The world has acknowleged that the appearance of our Magazine was indeed an era in the history of criticism. For some months, indeed, here too we were assailed by the most frantic falsehoods. Dunces whom we had most mercifully knocked on the head, or rather killed in a moment by scientifically putting the wellsharpened point of our pen into their spinal marrow, were buried by their friends with all the pomp of martyrs. Their blood, it was said, would lie heavy on our heads-ay, heavy as their works on our shelves. And the Sanctum, within No. 17, Prince's Street, it was prophesied, would be haunted by their ghosts. The few spectres that ventured thither, ODoherty tumbled neck and heels into the Balaam-Box, where they were laid as effectually as in the Red Sea. At such enormities as these the public could not but simper, and the names of the slain were soon wiped as effectually from the memories of all mankind, as chalk-writings on the walls of houses by the sponges of the police. "Mention the names of the gentlemen whom you blame us for having murdered," and the answer uniformly was, "Their names, Christopher?-Why, we have forgotten their names." "Hold your tongue, then; for a murder, without the Christian and surname of the defunct, is not worth mentioning before ears polite." But our humanity in all this was most exemplary-for our murders were all metaphorical-and we had merely driven a number of our fellow-creatures from the folly, shame, and exposure of a life of literary prostitution, into the necessity of gaining an honest livelihood in compting-houses, upon wharfs, and in agriculture.

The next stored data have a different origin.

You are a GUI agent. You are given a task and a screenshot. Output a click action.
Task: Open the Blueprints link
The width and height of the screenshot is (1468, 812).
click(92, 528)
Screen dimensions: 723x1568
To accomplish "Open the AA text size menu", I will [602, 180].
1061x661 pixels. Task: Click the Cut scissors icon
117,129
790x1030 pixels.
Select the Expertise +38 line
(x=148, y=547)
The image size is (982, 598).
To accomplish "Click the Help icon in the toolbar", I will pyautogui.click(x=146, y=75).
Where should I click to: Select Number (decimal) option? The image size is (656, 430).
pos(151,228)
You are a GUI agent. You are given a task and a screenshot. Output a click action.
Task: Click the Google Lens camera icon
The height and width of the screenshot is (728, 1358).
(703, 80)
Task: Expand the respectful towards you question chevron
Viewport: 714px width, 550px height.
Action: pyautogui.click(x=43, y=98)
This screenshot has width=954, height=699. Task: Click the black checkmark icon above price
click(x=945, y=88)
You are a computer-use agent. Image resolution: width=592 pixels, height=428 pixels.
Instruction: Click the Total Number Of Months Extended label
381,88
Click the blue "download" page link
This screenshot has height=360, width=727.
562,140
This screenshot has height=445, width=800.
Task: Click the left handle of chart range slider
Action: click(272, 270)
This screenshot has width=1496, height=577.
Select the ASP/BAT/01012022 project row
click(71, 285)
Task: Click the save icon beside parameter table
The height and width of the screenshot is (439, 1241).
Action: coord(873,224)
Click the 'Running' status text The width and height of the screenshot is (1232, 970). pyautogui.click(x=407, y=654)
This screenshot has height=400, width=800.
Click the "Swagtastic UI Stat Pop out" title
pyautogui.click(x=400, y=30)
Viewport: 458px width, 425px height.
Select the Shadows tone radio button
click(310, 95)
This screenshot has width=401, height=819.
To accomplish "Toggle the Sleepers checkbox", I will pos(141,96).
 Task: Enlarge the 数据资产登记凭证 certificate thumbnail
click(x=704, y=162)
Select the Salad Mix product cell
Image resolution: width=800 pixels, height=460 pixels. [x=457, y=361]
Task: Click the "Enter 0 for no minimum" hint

There was another class of writers, (we mention no names,) who bad long been prodigiously overrated by themselves and their party. Merit they had, and we allowed it; but not one of them all was a Phoenix or a Phenomenon of any sort, and we took the liberty of speaking of them as if they were mere men, of various sizes, some with wigs and some without wigs, and all comprehended within the Bills of Mortality. This, too, gave offence, as it was meant to do. A man hates to be undeified-to be reduced to the ranks of humanity. These persons were bitter against us, but it would not do. They felt it henceforth to be up-hill work, and accepted their proper level as we laid it down. Nay, by and by, they absolutely grew into contributors, (rejected ones of course,

and inundated the Blue-Parlour with articles that could have lighted all the cigars in Edinburgh. What has become of most of these distinguished literary characters now, we have sometimes puzzled ourselves in conjecturing; but we would fain hope that they have died in the course of nature of a good old age.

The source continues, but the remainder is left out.